(Pixel coordinate grounding data)
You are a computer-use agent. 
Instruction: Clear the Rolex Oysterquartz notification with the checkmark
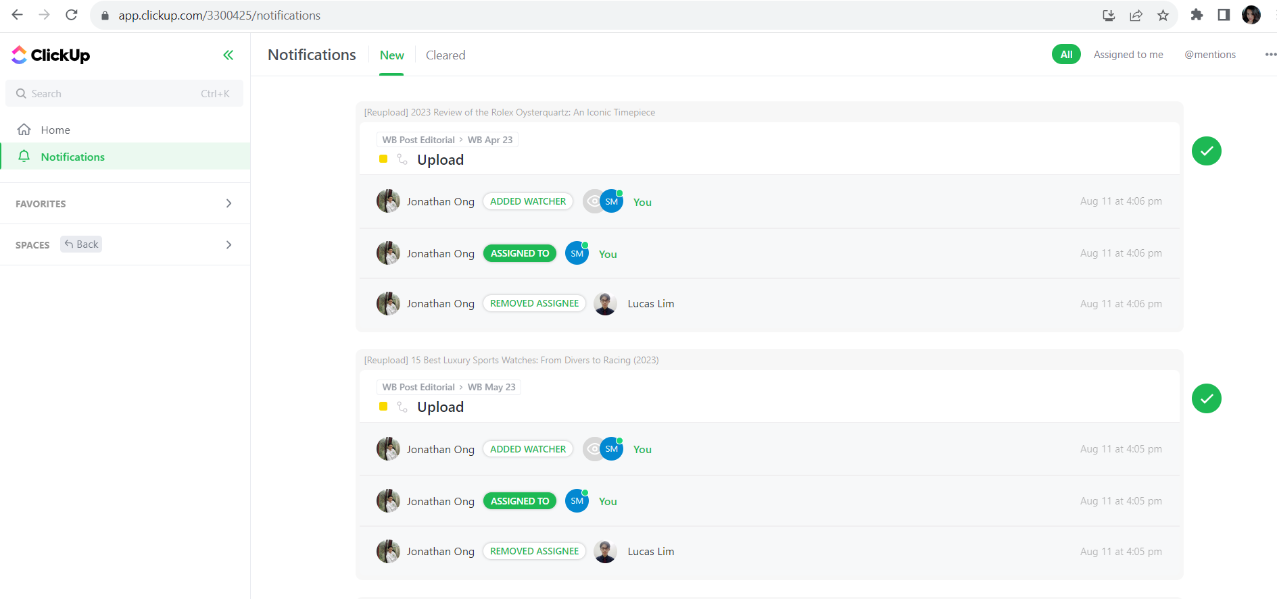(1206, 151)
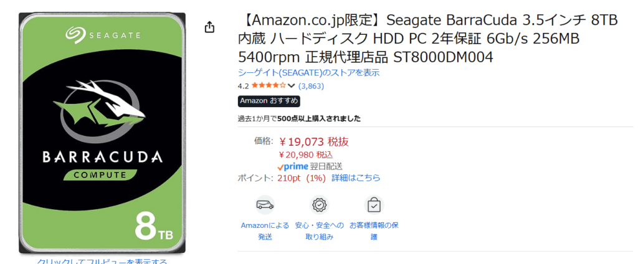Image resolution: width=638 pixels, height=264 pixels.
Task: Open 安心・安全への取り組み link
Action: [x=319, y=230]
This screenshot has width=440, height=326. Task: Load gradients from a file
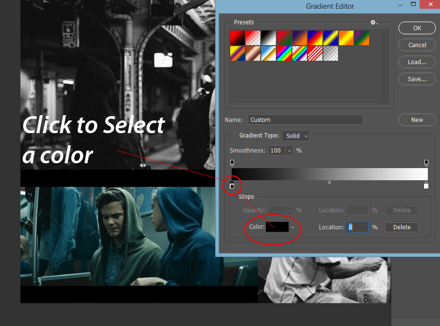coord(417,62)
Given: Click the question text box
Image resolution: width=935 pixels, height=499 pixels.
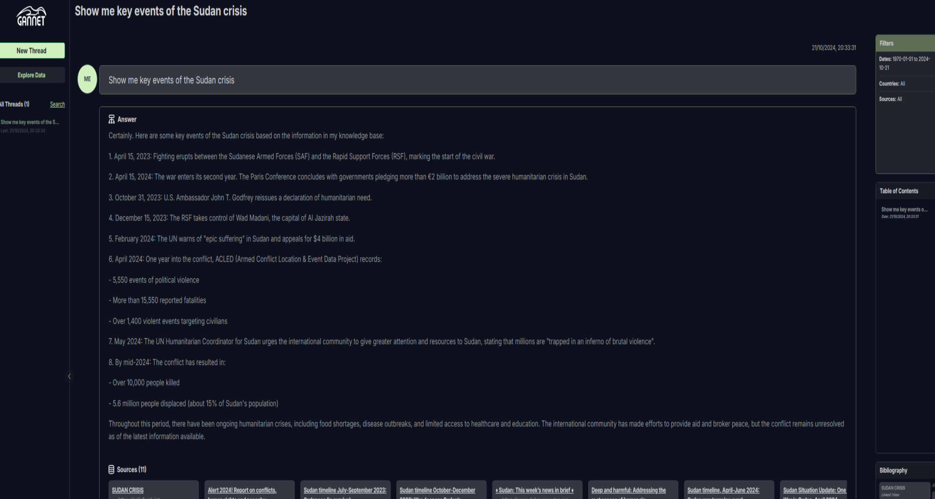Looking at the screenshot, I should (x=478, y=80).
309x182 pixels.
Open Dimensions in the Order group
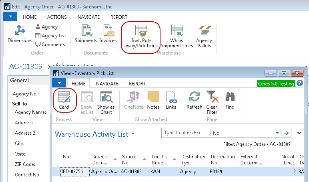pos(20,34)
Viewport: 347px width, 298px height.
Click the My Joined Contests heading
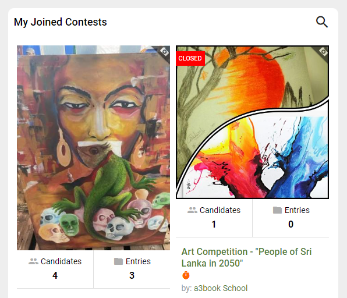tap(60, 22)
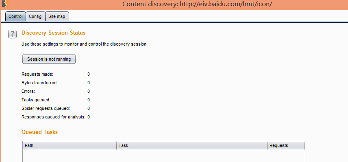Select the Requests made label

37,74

==

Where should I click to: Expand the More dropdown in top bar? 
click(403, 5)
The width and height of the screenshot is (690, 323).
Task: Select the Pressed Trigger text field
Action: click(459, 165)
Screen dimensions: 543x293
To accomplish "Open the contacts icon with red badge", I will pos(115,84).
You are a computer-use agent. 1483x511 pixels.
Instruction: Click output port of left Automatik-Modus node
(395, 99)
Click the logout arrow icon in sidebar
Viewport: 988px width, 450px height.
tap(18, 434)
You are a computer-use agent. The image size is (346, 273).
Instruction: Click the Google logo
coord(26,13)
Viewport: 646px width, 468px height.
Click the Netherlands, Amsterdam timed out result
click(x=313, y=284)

> Exercise prompt:
Copy every line where the word "agent" is present in the entries above.

> Finished task:
You are a computer-use agent. 
You are a computer-use agent. 1483x511 pixels.
You are a computer-use agent. The image size is (346, 273).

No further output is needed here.